Ebenso ist es vorstellbar, dass die Buchung von Werbeflächen im Internet in Zukunft automatisch über Agents ablaufen könnte. Die Publisher deklarieren ihr Werbeinventar semantisch nach Context, Zielgruppenstrukturen, PageImpression bzw. Aufenthaltsdauer und die Advertising Agents der Werbetreibenden können diese Informationen auslesen und weltweite, fragmentierte Werbeflächen buchen. Auch nicht ausgeschlossen ist ein weltweites, ständig in Kommunikation stehendes Netz von unternehmerischen und privaten Agents. Die unternehmerischen Agents kategorisieren ihre Angebote und die Personal Agents können so konfiguriert werden, dass sie nur bestimmte Kategorien abrufen und auf Aktuelles prüfen. So wird aus Push-Marketing Pull-Marketing. Ein weiterer Gedanke betrifft das Urheberrecht und die Verwertung von Content – wenn alle Ressourcen im semantischen Web eindeutig identifizierbar, auffindbar und abrufbar sind, und die “Proof”- und “Trust”-Schicht den Urheber immer eindeutig identifiziernen kann, dann ist es auch möglich, die Kontrolle über einmal produzierten Content (Spielfilm, Dokumentation, Musik, Bücher, Fotos etc.) zu behalten und diesen langfristig zu verwerten.
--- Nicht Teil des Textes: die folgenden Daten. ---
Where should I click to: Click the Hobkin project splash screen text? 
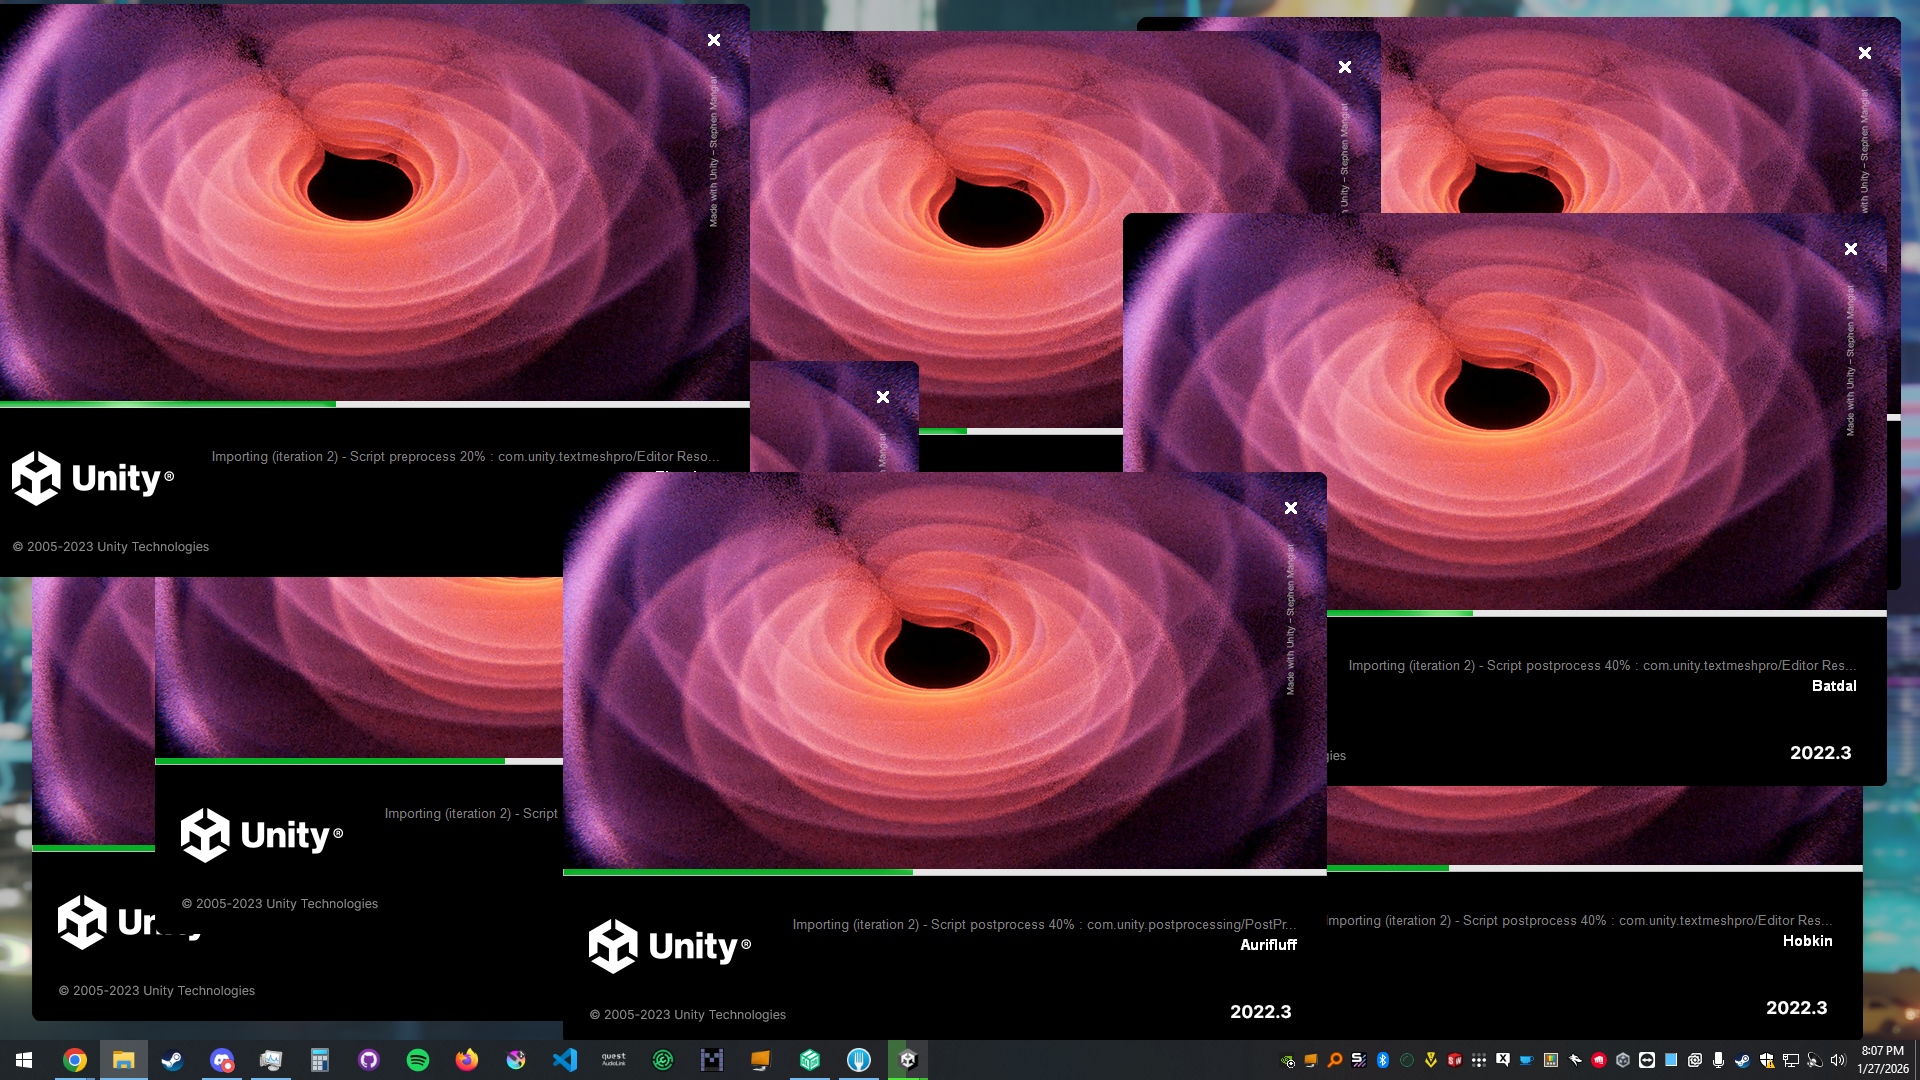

Vielleicht werden Schüler in Zukunft nicht mehr die DIN-Norm zur Erstellung eines Standard-Briefes erlernen, sondern wie man Daten semantisch aufbereitet und mit den relevanten Ontologien verknüpft. Tim Berners-Lee konstatiert, dass das semantische Web sogar die Evolution des Wissens dieser Welt unterstützen könnte.³

“Das Aufregendste am semantischen Web ist nicht das, was wir uns alles
damit vorstellen können, sondern das, was wir uns jetzt noch gar nicht
vorstellen können.“4


¹ Frank Hermelen, Grigoris Antoniou (2004): A Semantic Web Primer. Herausgegeben von The MIT Press, S. 224.

² Diverse Entwickler (2008): Microfomats. Online verfügbar unter http://microformats.org/, zuletzt geprüft am 12.05.2008.
³ Tim Berners-Lee, James Hendler Ora Lassila (2001): The Semantic Web: a new form of Web content that is meaningful to computers will unleash a revolution of new possibilities. In: Scientific American, H. 284 (5), S. 34–43.